Strategic Planning: It’s about Engaging in Business Warfare
How to Plan Strategically
Strategic planning comes to the business realm from the military where strategic planning is for the purpose of engaging in warfare or military deployment. In a business context, the strategic planning objective is to prepare for one’s business for survival (or to win in a hostile environment) by defeating one’s enemies (or competitors and other threats to business). Strategic planning is well worth the extra effort to ensure your business has the greatest potential for success in today’s hostile and ever changing business environment. Following is an uncomplicated approach to strategic planning:
Assess – Plan – Deploy
Assess
Begin by assessing the business’s past and current performance. Ask, “What has worked and what has not?” Is the business’s vision and mission on the right track by having achieved its goals? Are the business’s core competencies still relevant or are they dated? Is the business’s talent stale or burned out? These are just some of the important questions to ask in assessing past and current performance.
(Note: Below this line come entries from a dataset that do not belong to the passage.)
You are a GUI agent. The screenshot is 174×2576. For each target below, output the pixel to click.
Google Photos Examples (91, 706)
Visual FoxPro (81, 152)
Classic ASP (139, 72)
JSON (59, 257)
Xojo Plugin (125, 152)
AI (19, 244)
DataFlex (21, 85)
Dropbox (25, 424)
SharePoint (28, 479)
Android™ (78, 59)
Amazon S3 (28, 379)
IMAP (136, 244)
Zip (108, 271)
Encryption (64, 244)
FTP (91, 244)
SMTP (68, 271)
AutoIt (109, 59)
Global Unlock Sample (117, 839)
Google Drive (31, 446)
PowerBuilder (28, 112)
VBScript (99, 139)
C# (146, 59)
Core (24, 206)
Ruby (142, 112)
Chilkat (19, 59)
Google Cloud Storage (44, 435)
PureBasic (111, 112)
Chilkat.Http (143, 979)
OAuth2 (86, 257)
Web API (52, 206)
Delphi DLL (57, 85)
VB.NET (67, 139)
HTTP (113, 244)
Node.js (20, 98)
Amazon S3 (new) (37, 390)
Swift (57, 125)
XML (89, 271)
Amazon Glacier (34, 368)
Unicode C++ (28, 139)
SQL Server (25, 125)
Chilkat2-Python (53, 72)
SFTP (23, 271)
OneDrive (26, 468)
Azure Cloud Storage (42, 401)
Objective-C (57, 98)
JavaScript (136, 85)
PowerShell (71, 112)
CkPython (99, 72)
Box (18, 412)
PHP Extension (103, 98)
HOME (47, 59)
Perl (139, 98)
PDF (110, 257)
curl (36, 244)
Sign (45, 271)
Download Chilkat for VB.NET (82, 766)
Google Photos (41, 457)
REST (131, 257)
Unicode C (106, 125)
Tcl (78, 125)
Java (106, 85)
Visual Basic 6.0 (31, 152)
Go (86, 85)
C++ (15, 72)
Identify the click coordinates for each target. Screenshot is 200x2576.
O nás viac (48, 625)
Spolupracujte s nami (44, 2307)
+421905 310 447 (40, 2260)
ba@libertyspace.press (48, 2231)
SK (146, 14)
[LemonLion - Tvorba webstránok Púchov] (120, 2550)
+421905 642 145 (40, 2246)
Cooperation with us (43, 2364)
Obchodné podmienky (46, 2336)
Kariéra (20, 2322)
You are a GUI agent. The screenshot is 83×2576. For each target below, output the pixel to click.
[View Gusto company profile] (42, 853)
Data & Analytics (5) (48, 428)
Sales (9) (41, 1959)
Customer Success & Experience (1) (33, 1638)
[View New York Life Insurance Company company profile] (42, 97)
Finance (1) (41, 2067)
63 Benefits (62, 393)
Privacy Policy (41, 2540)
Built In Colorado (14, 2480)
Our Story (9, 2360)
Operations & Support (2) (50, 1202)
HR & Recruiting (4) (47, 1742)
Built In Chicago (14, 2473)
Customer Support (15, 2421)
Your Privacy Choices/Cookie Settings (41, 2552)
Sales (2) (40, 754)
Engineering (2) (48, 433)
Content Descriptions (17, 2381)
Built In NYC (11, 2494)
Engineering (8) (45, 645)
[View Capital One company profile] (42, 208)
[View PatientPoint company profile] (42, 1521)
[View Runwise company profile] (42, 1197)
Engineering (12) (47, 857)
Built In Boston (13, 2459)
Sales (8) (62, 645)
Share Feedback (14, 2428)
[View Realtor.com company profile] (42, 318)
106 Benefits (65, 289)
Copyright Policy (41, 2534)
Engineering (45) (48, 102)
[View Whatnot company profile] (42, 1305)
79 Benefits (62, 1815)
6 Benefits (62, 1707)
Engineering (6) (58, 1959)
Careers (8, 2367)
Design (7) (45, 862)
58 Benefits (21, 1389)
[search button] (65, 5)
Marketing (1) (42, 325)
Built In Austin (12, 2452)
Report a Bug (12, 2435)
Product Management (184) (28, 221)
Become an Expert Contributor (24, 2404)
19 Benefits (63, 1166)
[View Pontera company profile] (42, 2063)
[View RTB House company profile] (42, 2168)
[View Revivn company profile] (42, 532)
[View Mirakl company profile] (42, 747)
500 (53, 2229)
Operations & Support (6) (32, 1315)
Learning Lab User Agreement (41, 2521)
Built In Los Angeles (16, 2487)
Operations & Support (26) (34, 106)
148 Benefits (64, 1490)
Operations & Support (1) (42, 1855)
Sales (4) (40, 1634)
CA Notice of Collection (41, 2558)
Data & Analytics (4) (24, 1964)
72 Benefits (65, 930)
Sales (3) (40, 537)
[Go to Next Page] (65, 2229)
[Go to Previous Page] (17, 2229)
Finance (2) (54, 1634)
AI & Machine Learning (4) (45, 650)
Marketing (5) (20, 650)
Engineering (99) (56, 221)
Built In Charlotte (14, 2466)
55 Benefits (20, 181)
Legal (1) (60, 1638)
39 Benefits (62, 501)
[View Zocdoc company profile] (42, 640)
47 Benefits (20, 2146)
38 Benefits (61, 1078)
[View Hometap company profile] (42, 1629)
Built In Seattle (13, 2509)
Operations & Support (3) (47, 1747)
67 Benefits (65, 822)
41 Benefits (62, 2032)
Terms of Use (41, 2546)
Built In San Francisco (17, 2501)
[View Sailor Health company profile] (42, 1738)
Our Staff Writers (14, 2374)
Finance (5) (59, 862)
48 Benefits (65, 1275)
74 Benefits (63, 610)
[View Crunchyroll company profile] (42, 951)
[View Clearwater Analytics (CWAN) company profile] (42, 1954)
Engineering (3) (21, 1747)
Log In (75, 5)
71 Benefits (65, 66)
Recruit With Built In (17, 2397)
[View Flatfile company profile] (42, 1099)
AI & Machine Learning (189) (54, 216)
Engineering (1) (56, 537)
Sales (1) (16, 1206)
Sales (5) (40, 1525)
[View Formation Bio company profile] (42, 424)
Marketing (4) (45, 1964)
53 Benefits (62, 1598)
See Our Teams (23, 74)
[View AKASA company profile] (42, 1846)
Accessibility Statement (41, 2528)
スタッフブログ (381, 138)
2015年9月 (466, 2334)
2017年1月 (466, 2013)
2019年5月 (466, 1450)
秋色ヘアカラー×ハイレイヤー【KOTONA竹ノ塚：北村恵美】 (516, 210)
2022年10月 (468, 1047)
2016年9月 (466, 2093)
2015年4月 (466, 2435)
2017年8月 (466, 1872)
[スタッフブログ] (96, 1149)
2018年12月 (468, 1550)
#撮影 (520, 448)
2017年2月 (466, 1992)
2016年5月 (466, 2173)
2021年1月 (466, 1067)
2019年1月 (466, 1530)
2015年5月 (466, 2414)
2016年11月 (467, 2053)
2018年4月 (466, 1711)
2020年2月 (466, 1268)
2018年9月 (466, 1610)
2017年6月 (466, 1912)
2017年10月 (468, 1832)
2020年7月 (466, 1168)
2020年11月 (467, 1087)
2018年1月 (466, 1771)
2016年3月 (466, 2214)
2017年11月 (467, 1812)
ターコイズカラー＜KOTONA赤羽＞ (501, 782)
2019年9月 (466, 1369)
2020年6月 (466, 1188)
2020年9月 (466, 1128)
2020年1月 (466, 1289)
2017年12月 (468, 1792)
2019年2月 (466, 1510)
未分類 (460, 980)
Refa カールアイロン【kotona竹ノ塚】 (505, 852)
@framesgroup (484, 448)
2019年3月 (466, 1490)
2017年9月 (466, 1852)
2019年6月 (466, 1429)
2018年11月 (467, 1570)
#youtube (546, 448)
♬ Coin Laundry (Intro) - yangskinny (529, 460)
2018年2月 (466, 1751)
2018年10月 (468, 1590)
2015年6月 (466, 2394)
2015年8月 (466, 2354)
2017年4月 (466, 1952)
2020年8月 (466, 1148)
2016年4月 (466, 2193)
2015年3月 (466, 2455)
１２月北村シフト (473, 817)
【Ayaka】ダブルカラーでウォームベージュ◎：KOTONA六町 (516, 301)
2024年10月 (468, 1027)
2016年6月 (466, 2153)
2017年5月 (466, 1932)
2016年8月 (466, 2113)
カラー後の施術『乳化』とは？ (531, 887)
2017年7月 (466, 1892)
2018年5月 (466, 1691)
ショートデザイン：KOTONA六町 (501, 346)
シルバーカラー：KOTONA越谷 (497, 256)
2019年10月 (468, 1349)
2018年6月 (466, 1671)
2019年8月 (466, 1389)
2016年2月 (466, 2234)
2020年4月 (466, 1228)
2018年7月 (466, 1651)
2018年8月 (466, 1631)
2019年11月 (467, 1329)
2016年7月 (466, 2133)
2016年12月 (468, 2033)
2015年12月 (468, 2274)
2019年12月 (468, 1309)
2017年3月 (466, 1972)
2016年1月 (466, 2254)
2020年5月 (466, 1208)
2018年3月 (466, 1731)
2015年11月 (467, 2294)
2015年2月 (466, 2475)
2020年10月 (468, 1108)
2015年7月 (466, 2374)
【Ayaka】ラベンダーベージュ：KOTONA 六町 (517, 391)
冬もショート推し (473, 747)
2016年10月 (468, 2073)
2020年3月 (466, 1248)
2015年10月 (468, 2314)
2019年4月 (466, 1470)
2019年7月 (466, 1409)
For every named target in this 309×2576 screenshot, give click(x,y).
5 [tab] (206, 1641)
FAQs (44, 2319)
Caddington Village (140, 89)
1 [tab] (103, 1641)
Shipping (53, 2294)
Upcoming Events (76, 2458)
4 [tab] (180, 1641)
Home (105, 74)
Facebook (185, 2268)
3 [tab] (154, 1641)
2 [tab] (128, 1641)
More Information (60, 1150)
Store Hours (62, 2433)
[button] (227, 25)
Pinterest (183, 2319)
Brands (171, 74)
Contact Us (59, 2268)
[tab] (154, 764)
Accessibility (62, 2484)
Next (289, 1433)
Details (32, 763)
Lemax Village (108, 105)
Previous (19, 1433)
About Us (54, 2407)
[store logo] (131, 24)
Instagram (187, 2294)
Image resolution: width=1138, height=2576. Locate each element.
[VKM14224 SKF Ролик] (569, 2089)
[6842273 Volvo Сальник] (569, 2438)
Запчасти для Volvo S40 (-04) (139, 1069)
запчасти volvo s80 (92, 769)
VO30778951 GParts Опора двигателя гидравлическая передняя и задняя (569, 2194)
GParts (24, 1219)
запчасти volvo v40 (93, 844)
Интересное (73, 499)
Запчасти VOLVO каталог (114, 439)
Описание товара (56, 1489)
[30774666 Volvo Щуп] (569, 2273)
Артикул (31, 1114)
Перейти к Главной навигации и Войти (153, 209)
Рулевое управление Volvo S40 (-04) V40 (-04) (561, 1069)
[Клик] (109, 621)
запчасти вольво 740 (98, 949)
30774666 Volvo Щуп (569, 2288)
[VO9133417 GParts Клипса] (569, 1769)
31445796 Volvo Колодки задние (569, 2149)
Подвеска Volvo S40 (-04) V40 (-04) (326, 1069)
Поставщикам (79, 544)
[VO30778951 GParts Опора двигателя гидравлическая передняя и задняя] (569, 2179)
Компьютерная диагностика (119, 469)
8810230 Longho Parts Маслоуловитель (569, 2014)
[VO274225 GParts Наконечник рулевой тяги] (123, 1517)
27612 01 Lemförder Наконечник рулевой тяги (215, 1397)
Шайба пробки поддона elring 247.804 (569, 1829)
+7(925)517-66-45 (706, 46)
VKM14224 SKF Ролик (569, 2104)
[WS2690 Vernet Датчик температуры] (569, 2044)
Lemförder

By thoroughly assessing past and current business performance the results or data will enable you to identify areas for improving, revising, or discarding. Now you are in a position to examine your business’s strengths and weaknesses. Do you have the resources (people, finances, supplies, customers, etc.) to effectively engage in business warfare? The answer, either way, gives you the information needed to plan effectively.
Assess focuses on where you’ve been and where you want to go.
Plan
The next phase is to map out the direction the business needs to focus on for successfully achieving the business’s vision and mission. Do you need to increase or improve your resources? Do your employees have the skills necessary to achieve your strategic plan? Do you have the right or relevant goals for your business situation? Are you aware of current trends in your industry? The answers to these questions will help you plan strategically.
The planning process includes identifying and setting priorities. In strategic planning all aspects of the business will have priorities including those for customers, employees, business development, product/services development, and financial. Based on the priorities identified, the next step is to establish strategic goals.
Strategic goals should include the traditional and proven SMART goal-setting steps: Specific, Measurable, Achievable, Relevant, and Time (deadline) driven.
Another critical aspect of the strategic planning process is to create contingency plans to address the possible best and worst case scenarios, thus preparing the business for both the expected and unexpected. A tool to help create contingency plans is to ask, “What if…” for possible scenarios realistic to your business.
Now that you have your strategic plan prepared its time to deploy.
Deploy
Communicate and engage your employees. Clearly communicate to everyone in your business what the goals and expectations are for them individually and how their role contributes to the success of the plan. In other words get buy-in.
As the strategic plan advances, communicate both the progress and set-backs my means of a company blog or intranet or even the tried-and-true all-hands meetings. The most important strategy in deploying any plan is to communicate clearly, often, and get feedback. Be sure your business has a culture that communicates feedback honestly and openly (without fear of reprisals) otherwise poor communication may result in an internal defeat and failure.
Be flexible and continually adjust your plan as needed. Don’t stick to a strategy that just isn’t working. The receiving of feedback may also reveal a more effective strategy to accomplish your plan.
When is the best time to engage in strategic planning? Today! Every hour, day, month that goes by without having established a strategic plan may result in losing a battle or war that could have easily been won to keep your business operating successfully.